=== Source material ===

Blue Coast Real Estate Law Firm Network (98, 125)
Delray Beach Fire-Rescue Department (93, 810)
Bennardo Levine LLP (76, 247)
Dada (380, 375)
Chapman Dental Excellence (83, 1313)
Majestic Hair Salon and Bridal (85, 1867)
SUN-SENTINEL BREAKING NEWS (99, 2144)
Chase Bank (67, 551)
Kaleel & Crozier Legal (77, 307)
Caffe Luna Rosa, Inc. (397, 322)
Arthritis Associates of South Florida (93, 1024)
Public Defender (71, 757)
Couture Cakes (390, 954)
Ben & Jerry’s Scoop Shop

=== Directions for this task ===
Print each entry above word for word, leaving none out.

=== Answer space ===
Blue Coast Real Estate Law Firm Network (98, 125)
Delray Beach Fire-Rescue Department (93, 810)
Bennardo Levine LLP (76, 247)
Dada (380, 375)
Chapman Dental Excellence (83, 1313)
Majestic Hair Salon and Bridal (85, 1867)
SUN-SENTINEL BREAKING NEWS (99, 2144)
Chase Bank (67, 551)
Kaleel & Crozier Legal (77, 307)
Caffe Luna Rosa, Inc. (397, 322)
Arthritis Associates of South Florida (93, 1024)
Public Defender (71, 757)
Couture Cakes (390, 954)
Ben & Jerry’s Scoop Shop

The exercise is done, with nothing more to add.